Ben Ankara’ya gidemedim ama, gidenler muhteşemdi.
Bizde bir büyüğe 70’lik derler.
O gün 70 yaşına yaklaşmış amcam telefonla aradı beni. “Aydın, biz ilk meclisin önünde barikatı aştık.. Şimdi Anıtkabire yürüyoruz” dedi..
Adı; Haydar Ali Keleşoğlu..
Eline hiç bayrak almamış, yollarda hiç yürümemiş, miting nedir bilmeyen, slogan nedir atmayan, köydeki evinde kendi halinde yaşayan bir insan.
Hani kaygıyla, hangi ruhla tarlasını bırakıp gitmişti ki oraya ?
Düşündüm..
O an yine amcam geldi gözümün önüne.
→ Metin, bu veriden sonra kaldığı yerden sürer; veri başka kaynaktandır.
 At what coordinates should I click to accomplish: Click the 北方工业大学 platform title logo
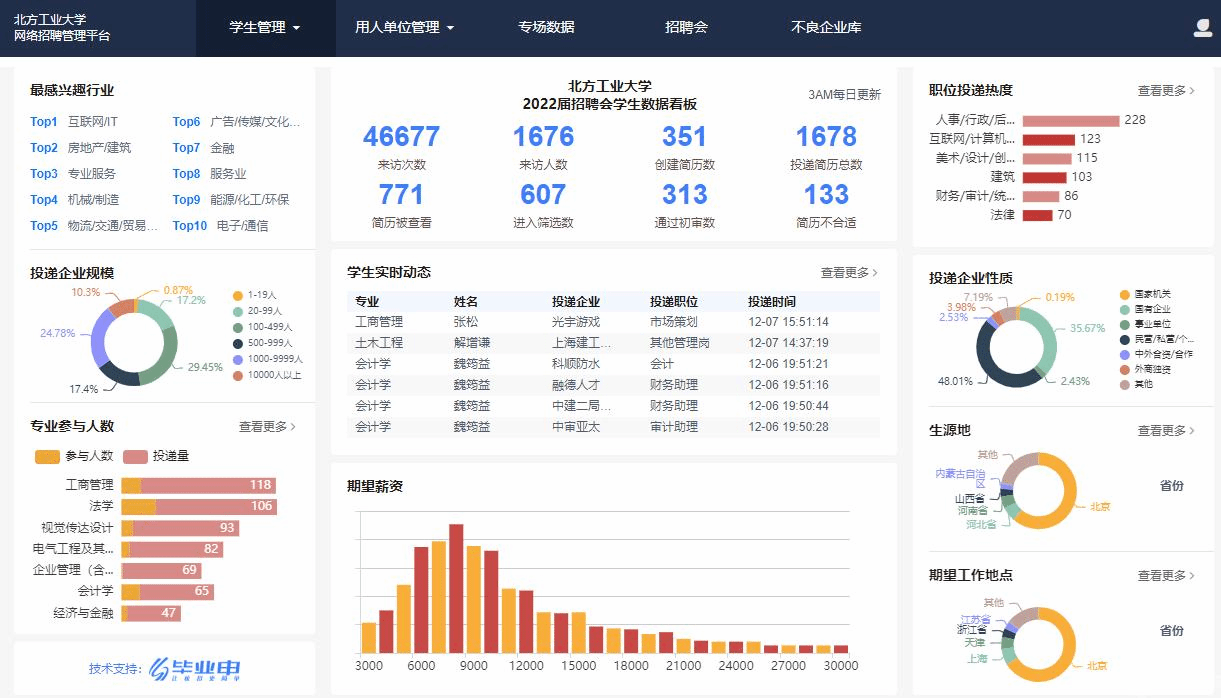tap(62, 28)
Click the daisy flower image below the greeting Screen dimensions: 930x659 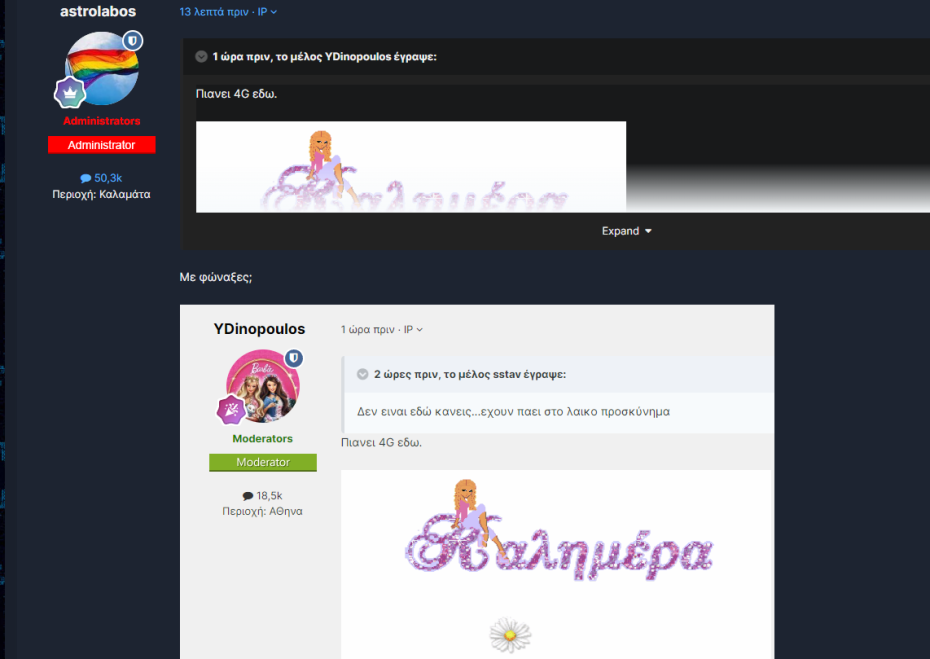[x=510, y=635]
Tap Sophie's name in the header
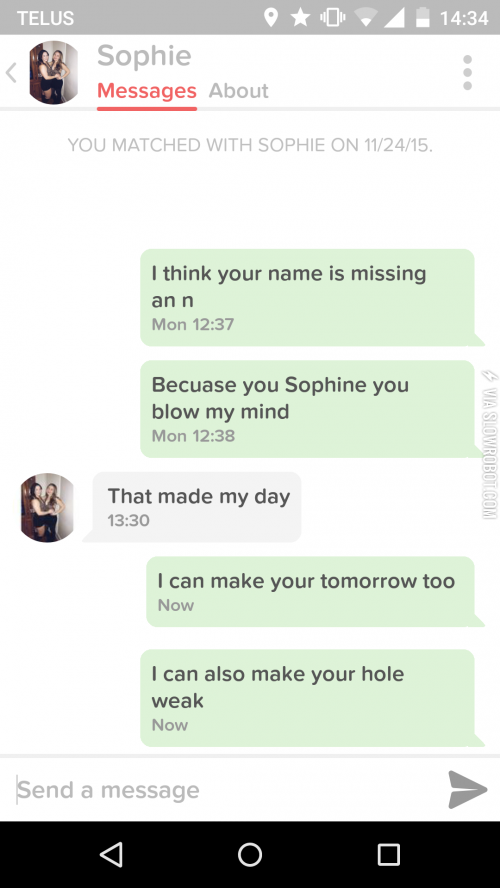500x888 pixels. [144, 56]
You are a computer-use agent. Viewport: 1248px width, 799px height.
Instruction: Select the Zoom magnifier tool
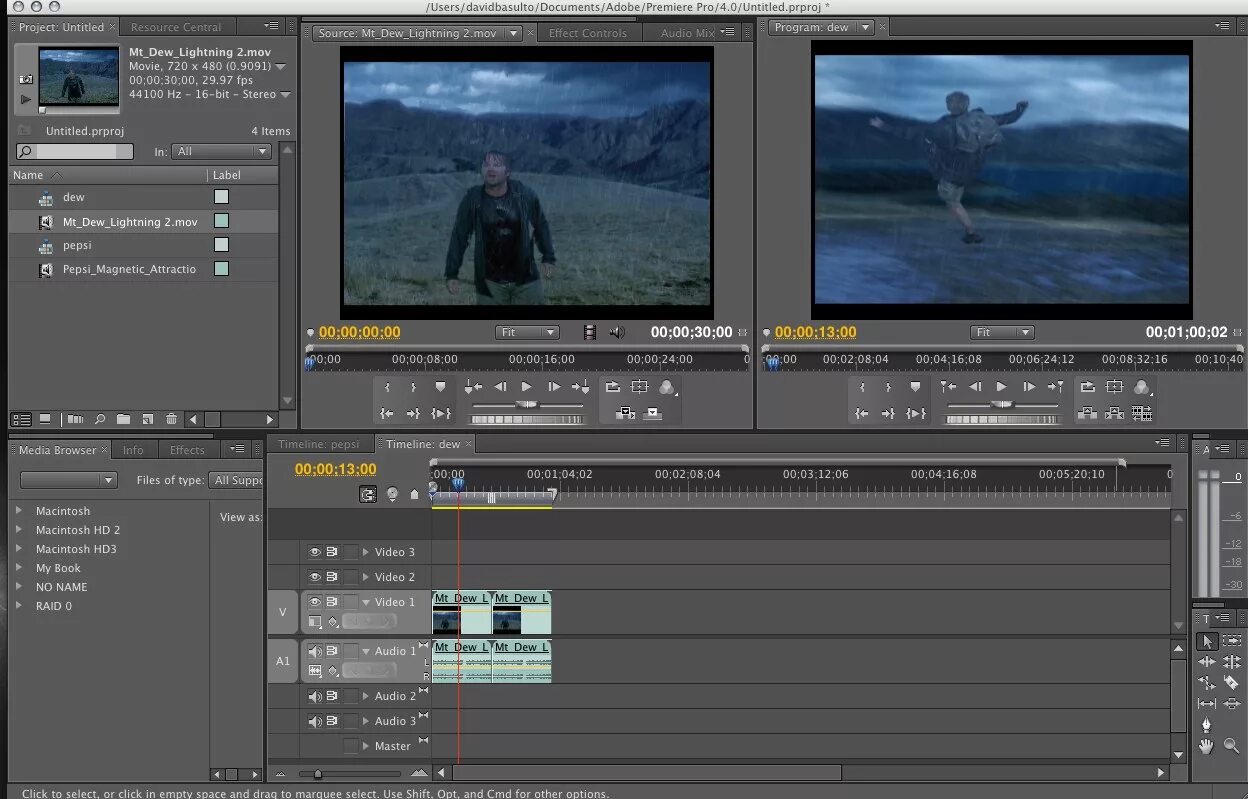[x=1231, y=746]
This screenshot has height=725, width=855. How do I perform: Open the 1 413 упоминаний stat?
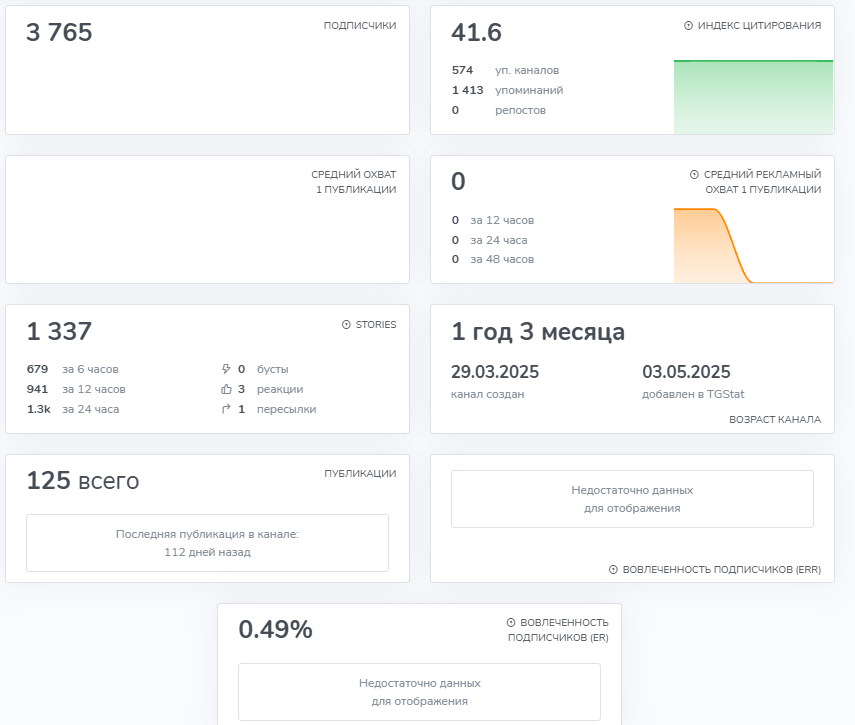coord(508,90)
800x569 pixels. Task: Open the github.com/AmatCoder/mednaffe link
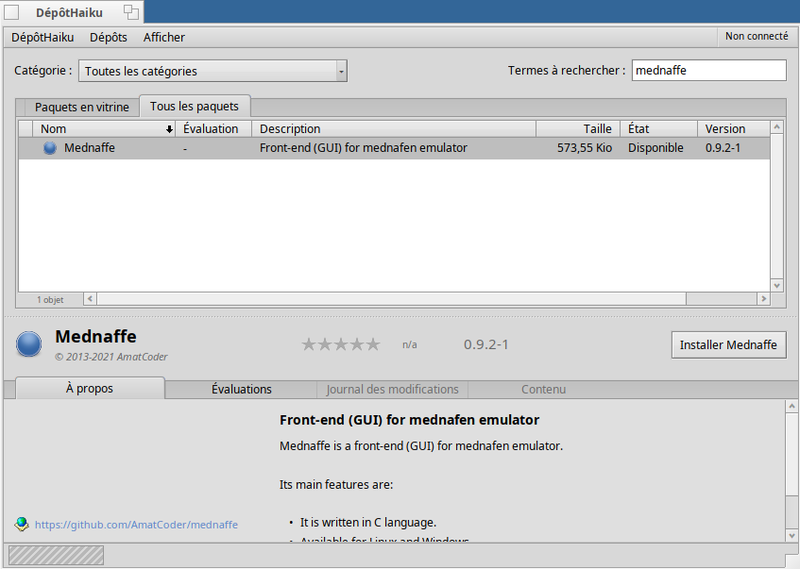[x=136, y=524]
Düşünsene, bir elinde kırmızı Türk bayrağı, öbür elinde “Türkiye Gençlik Birliği”nin beyaz bayrağı.
Bizim 70’lik büyüğümüz yürüyor en önde..
İnanmayın siz Türkiye Gençlik Birliğinin yeni kurulduğuna. En gençleri muhteşem meş’ale Muazzez İlmiye Çığ’dır.
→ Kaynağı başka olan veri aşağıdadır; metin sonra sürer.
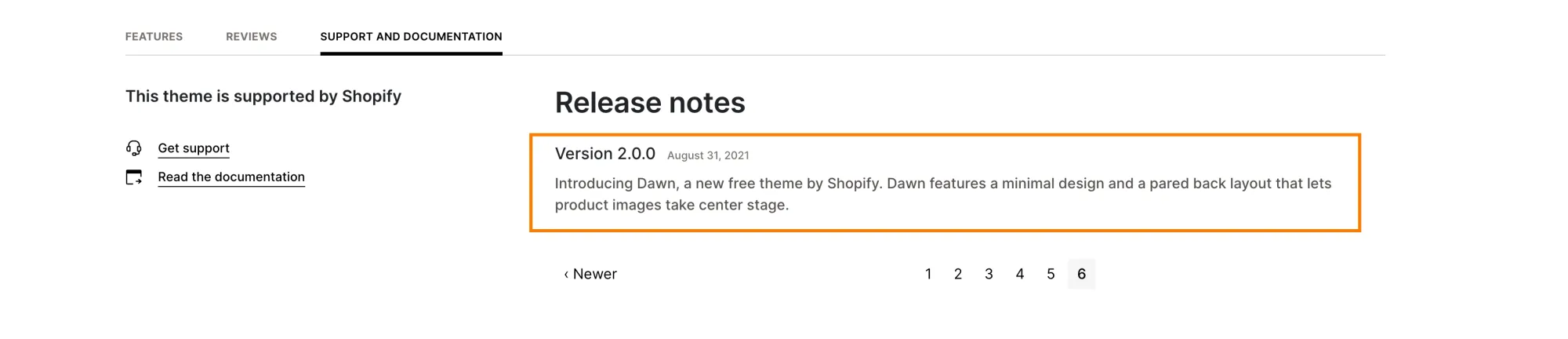Click the current page 6 button
Image resolution: width=1568 pixels, height=339 pixels.
[x=1081, y=275]
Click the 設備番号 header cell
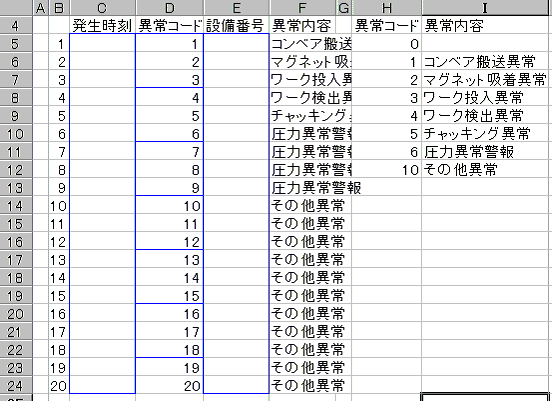 coord(236,25)
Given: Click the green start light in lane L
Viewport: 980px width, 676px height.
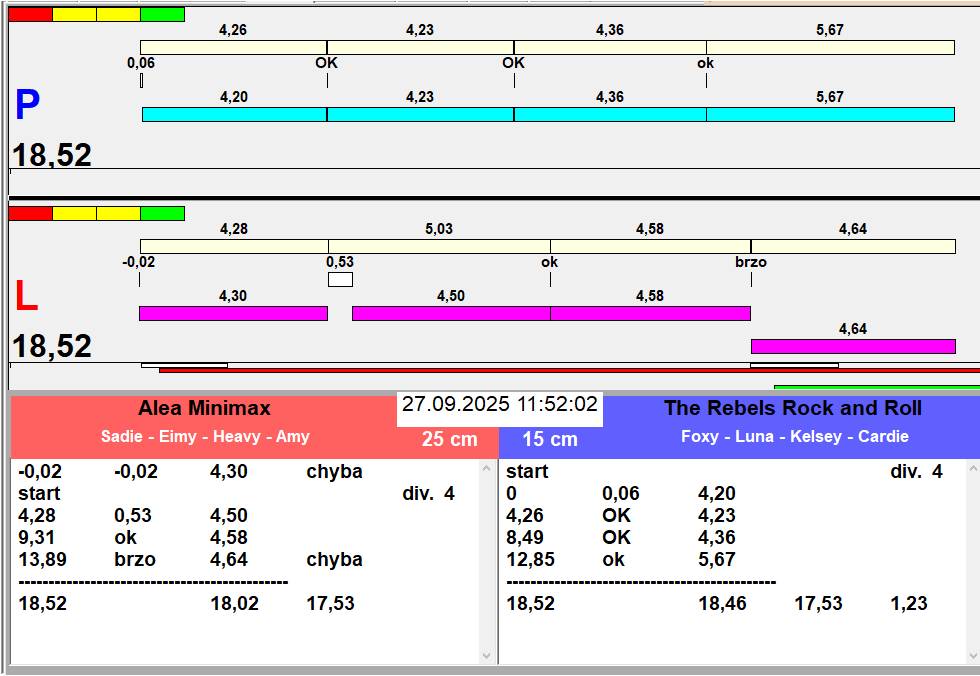Looking at the screenshot, I should point(162,214).
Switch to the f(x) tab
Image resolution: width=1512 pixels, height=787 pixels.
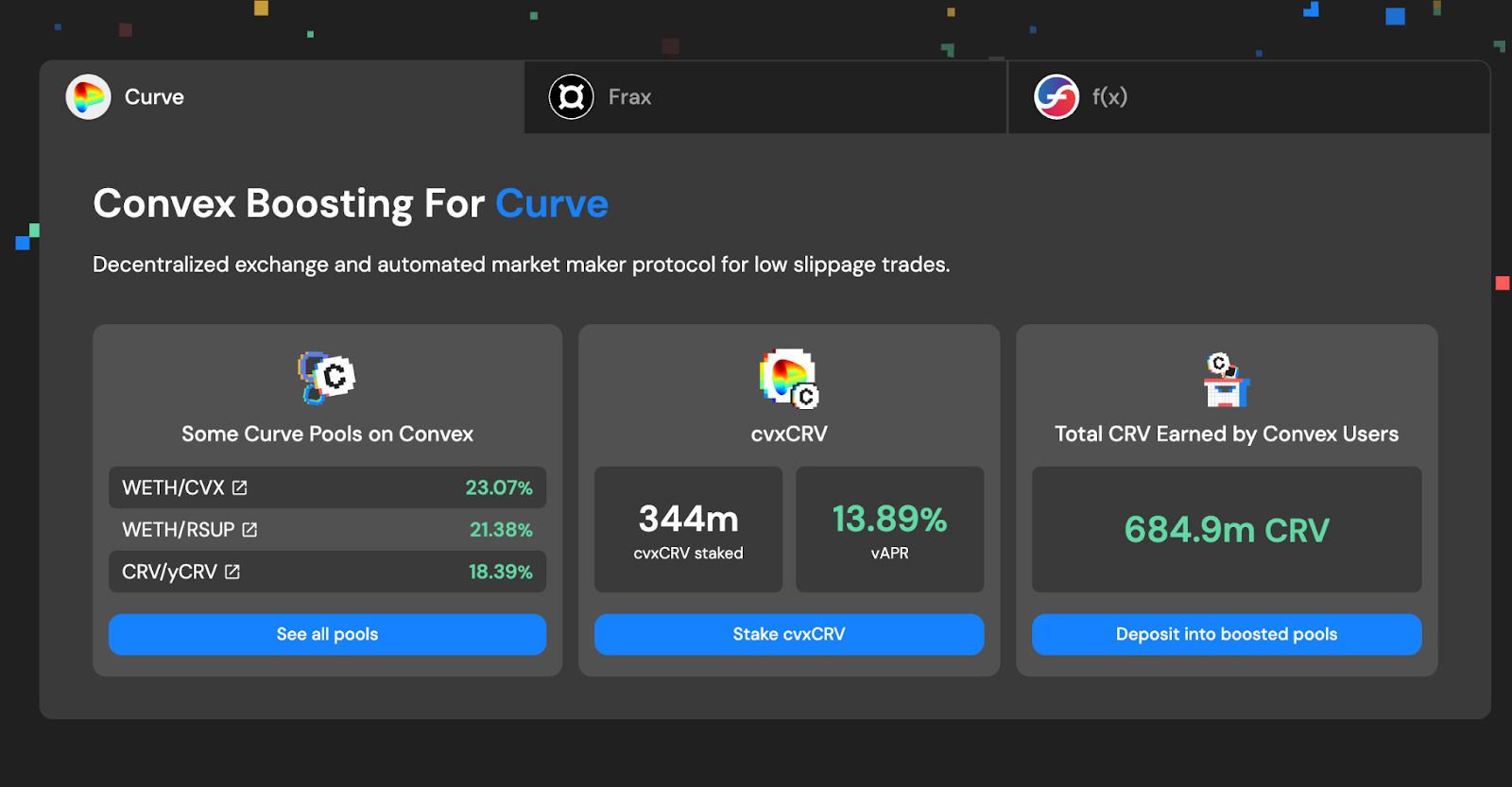(x=1249, y=96)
O da 100 yaşına merdiven dayamıştır.
Amcam gibi yani.
Yaşını gençlikten, ruhunu tarihten alır
Hayıflandım..
O kadar kitaplar yazdık, o kadar yazılar makaleler v.s. Ama bir köylü amcam kadar olamadık. Olamazdık zaten. O, 70’likti. O bir büyüktü. O halktı çünkü. Halkın kendisiydi.
Cumhuriyete aslında işte o halk sahip çıkmalıydı..
Düşünsene, bir yanda grantuvaletli Hükümetin Valileri, Belediye Başkanları, Jilet elbiseli ve sarı sarı omuzlardan düşen parıldak yıldızlı askerler, subaylar, generaller ve yanlarında yandaş yalaka burnundan kıl aldırmayan konuklar, diğer yanda köyden kopup gelen bir garip amcam.
Protokole inat, protokolün cumhuriyeti önemsizleştirmesine, kaldırmasına ve yasaklamasına inat, elinde Türk bayrağı, barikatlar önünde, gaz bombalarına, su tazyiklerine rağmen Cumhuriyete sahip çıkıyordu..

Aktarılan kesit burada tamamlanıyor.